■ **Goal 1**:
In the news report on US training of Indonesian officers, change "Pentagon spokesman" to "Defense Department spokesman" and write out the part that opens with the words "A Pentagon spokesman" and closes with "to go ahead.".
■ **Goal 2**:
Continue the news report on US training of Indonesian officers from its final sentence.
* begin Text extract *
Jim Lobe, Washington – Reports that the Bush administration will release funds train Indonesian military officers – despite a recent vote by a key Senate committee that calls for training to be suspended until the army's responsibility for the killing of two US teachers is clarified – have drawn strong expressions of concern by human rights groups here.
A Pentagon spokesman said Monday he could not confirm that a decision has in fact been made, but non-government organizations (NGOs) that monitor Indonesia said they understand that senior Defense officials, including Deputy Defense Secretary Paul Wolfowitz, a former US ambassador to Indonesia, have decided to go ahead.
Wolfowitz has long argued that US military re-engagement with the Indonesian military (TNI) should be an urgent priority in the US-led war on terrorism, and that it can help improve the armed forces' human rights performance, a contention with which human rights groups and many Indonesia analysts strongly disagree.
"For over three decades, the US and Indonesian militaries were extremely close and we saw no move to reform," said Ed McWilliams, a former State Department officer who served as political counselor in the US Embassy in Jakarta from 1996 to 1999. That year military relations were suspended after TNI-organized militias went on a rampage in East Timor.
* end Text extract *
* begin Source excerpt *
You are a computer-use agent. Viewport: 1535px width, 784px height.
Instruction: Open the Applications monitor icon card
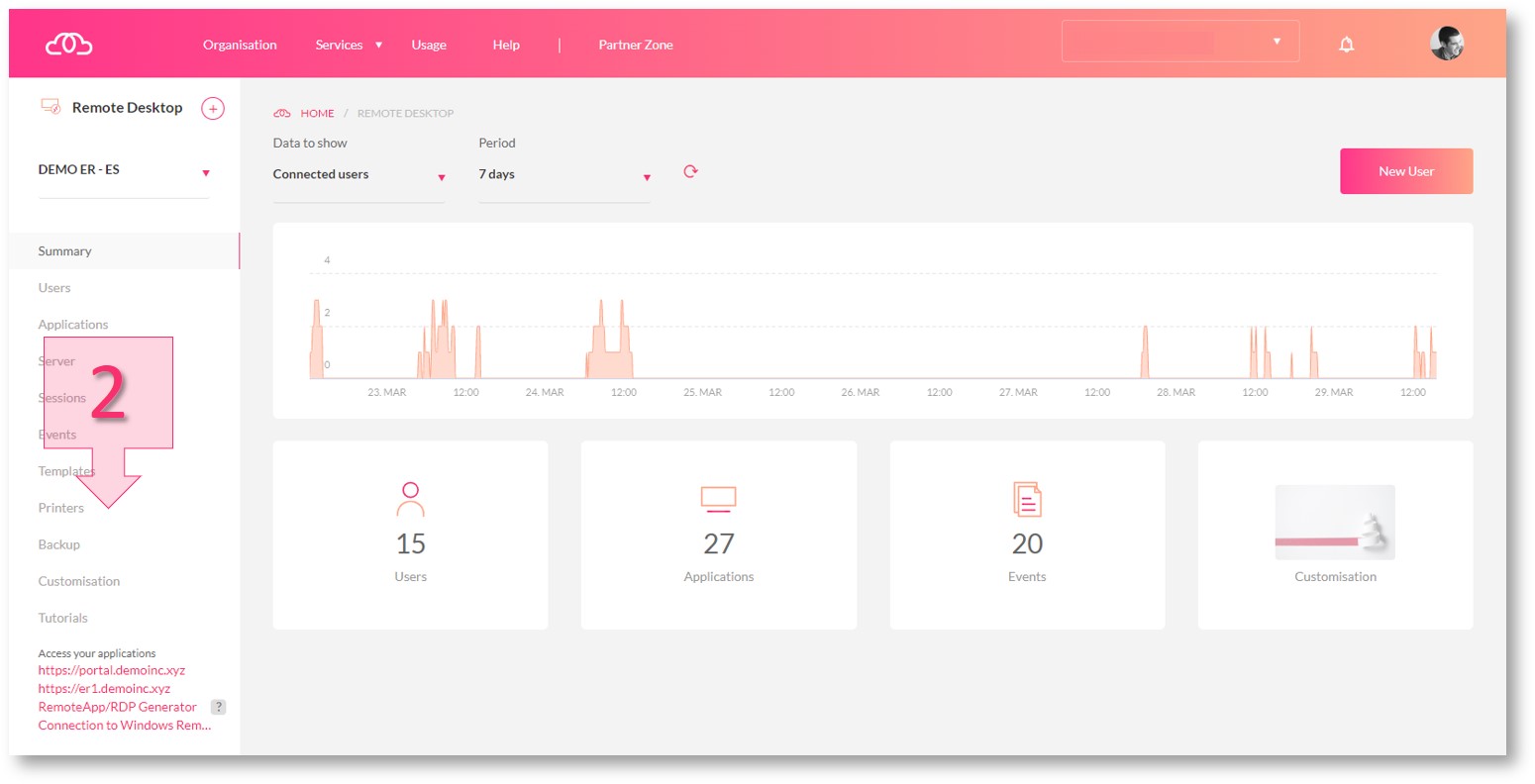pos(718,500)
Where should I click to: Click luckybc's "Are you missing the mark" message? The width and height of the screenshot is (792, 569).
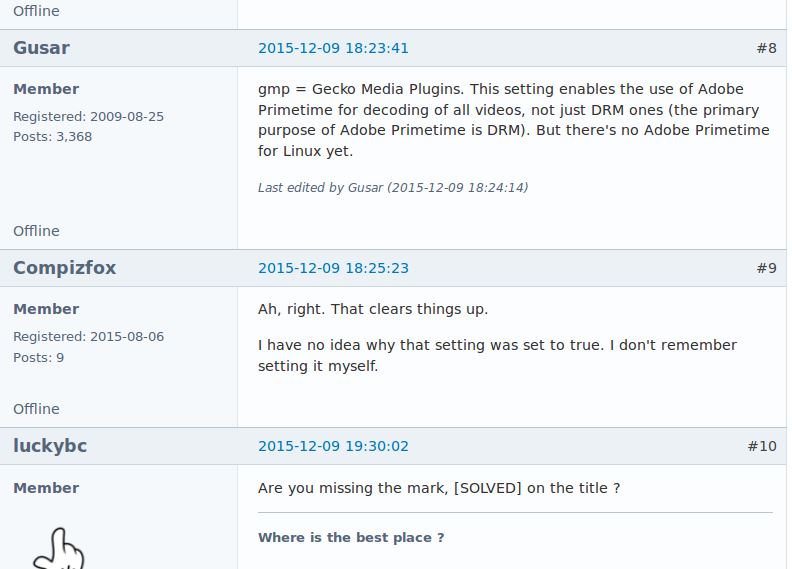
* end Source excerpt *
■ **Exercise response 1**:
A Defense Department spokesman said Monday he could not confirm that a decision has in fact been made, but non-government organizations (NGOs) that monitor Indonesia said they understand that senior Defense officials, including Deputy Defense Secretary Paul Wolfowitz, a former US ambassador to Indonesia, have decided to go ahead.

■ **Exercise response 2**:
The violence, in which more than 1,000 Timorese were killed and tens of thousands more displaced, prompted the intervention of an Australian-led multinational force and led eventually to East Timor's independence from Indonesia. "The TNI's worst abuses took place when we were most engaged," McWilliams pointed out.
While the amount of funds for Indonesia's participation in the International Military Education and Training (IMET) program comes to a mere $400,000, activists argue that resuming training now would be seen in Indonesia as a strong endorsement of the TNI at a critical moment.
Indonesia's armed forces are currently engaged in the largest counter-insurgency operation against secessionist rebels in Aceh since the invasion of East Timor in 1975. Reports out of the gas-rich province of northern Sumatra since the operation's launch in mid-May have spurred growing concerns about serious abuses against the civilian population.
On Monday the World Organization Against Torture, based in Geneva, became the latest international human rights group to voice "deep concern" about the situation there, particularly in light of the failure of the global media to follow developments in Aceh. It said that as many as 1,000 civilians have been killed and 40,000 more forced to flee their homes. "The latest reports indicate that human rights defenders are being subjected to harassment, arrest, torture and execution for pursuing their activities," it said. Foreign journalists and humanitarian organizations have been prevented from entering the province.
Amnesty International and Human Rights Watch have also voiced strong concerns about the counter-insurgency campaign and its impact on civilians in recent weeks. Even Wolfowitz complained on a recent trip to Jakarta that no military solution in Aceh was possible and said the government should return to the negotiating table to seek a political settlement.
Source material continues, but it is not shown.